While personality variables have also been demonstrated to be important in predicting relationship adjustment and satisfaction, results of research in this area have been inconsistent and therefore difficult to interpret (Barelds, 2005). However, one reliable finding has been that trait anxiety, defined as “a general tendency to respond with anxiety to perceived threats in the environment” (Spielberger, Gorsuch, & Lushere, 1970, p. 3) is consistently associated with lower levels of adjustment and satisfaction in intimate relationships, when compared with any other personality factor (Rodrigues, 2010). For example, in one longitudinal study which followed 168 newlywed couples for 13 years, trait anxiety was consistently associated with marital negativity which itself was predictive of partners’ levels of relationship dissatisfaction (Caughlin, Huston, & Houts, 2000).

A third area of research, based on Murray Bowen’s concept of differentiation of self (DoS)(Bowen, 1978), also suggests that high levels of trait anxiety or emotional reactivity predicts poor relational adjustment and wellbeing. DoS may be defined as “the capacity of the individual to function autonomously by making self-directed choices, while remaining emotionally connected to the intensity of a significant relationship system” (Brown, 1999, p.95). Bowen’s original theory was that more differentiated individuals possess lower levels of trait anxiety, and are therefore able to balance cognition and emotion when making decisions (Bowen, 1978). This proposed inverse relationship between trait anxiety and differentiation has been empirically supported (e.g., Knauth, Skowron & Escobar, 2006).

Recent studies utilising valid and reliable measures of DoS, including the Differentiation of Self Inventory-Revised (DSI-R) (Skowron & Schmitt, 2003), have routinely indicated that higher levels of DoS are associated with positive relationship outcomes. For example, Lippitt (2005) reported that the level of DoS was moderately predictive of relationship satisfaction in 130 couples from the U.S. In addition a recent study examining the role of DoS found that well-differentiated couples, with accompanying lower levels of trait anxiety, were more likely to experience positive therapeutic outcomes in couple therapy (Knerr, 2008).

Thus, when considered as a whole, existing research indicates that both clinical and trait anxiety are associated with decreased satisfaction in relationships in general and committed romantic partnerships in particular. Furthermore, lower levels of trait anxiety (evidenced by higher levels of DoS), appear consistently predictive of positive relational experiences and outcomes. However, comparatively little is known about the processes through which both trait and clinical anxiety exert a negative relational influence (Caughlin et al., 2000).

One possible explanation for the association between trait anxiety and negative relationship outcomes has been proposed by couple and sex therapist David Schnarch. Schnarch argues that anxiety is the normal and expected consequence of long-term committed relationships in which couples must negotiate their different preferences, values, wants and aspirations, through the inevitable challenges of life and love (Schnarch, 1991). Schnarch goes on to argue that well-differentiated individuals are better able to regulate and sooth the developmentally normal anxiety they experience in intimate relationship with someone who is other (Schnarch, 1991).

Although little direct empirical evidence exists to validate Schnarch’s theory, the results of several studies offer tentative support for his assertions. For example, (Carstensen, Gottman and Levenson 2004) reported that the capacity to self-soothe (or regulate) difficult affective states, including anxiety, is positively correlated with relationship satisfaction. Furthermore, in a comprehensive and complex study by (Carroll, Badger and Yang 2006) involving a number of intrapersonal and interpersonal factors that were hypothesised to contribute to relational competence, personal security (which included the capacity to regulate challenging affect) positively predicted being ‘other-centred’ in intimate relationships (Carroll et al., 2006).

The aim of this study therefore, was to assess empirically the validity of Schnarch’s assertion that well differentiated individuals with lower levels of trait anxiety, are better able to manage the sometimes difficult affect arising from being in close relationship with someone who is other.

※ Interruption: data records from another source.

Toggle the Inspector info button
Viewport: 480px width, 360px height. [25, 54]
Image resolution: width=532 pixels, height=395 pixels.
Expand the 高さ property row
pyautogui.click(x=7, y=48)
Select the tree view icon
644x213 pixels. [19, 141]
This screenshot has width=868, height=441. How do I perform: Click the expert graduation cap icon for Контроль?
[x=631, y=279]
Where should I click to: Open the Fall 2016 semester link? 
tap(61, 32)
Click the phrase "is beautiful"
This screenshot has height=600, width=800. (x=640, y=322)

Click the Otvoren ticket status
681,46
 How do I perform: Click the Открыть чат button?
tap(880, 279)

In order to achieve this aim, the specific hypothesis that respondents’ levels of trait anxiety, as measured by both The State Trait Anxiety Inventory – trait (STAI-T) (Spielberger et al., 1970) and The Emotional Reactivity Subscale of the Differentiation of Self Inventory-Revised (DSI-R) (Skowron & Schmitt, 2003) – would inversely predict their capacity to tolerate interpersonal difference in the context of close relationships was interrogated.

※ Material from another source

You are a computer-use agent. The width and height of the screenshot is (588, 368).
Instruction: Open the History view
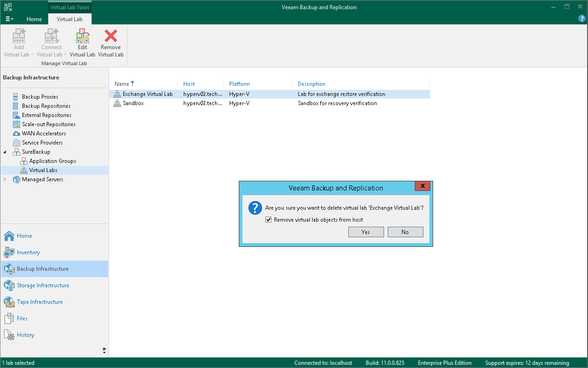coord(25,335)
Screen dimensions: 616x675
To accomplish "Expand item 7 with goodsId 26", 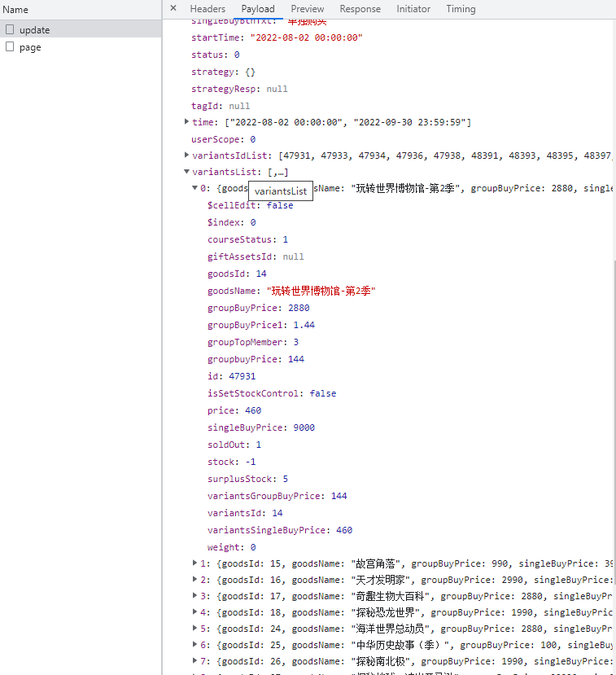I will tap(195, 661).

This study employed a cross-sectional correlational research design employing quantitative data. Correlational research involves measuring two or more variables possessed by members of the same group so that statistical analysis can be performed to determine if there is a significant relationship between these variables (Shaughnessy, Zechmeister, & Zechmeister, 2008). This design was therefore most appropriate for this research project in which the purpose was to test the hypothesis that participants’ trait anxiety as measured by both their STAI-T and DSI-R Emotional Reactivity Subscale scores would be inversely associated with their level of capacity to tolerate interpersonal difference.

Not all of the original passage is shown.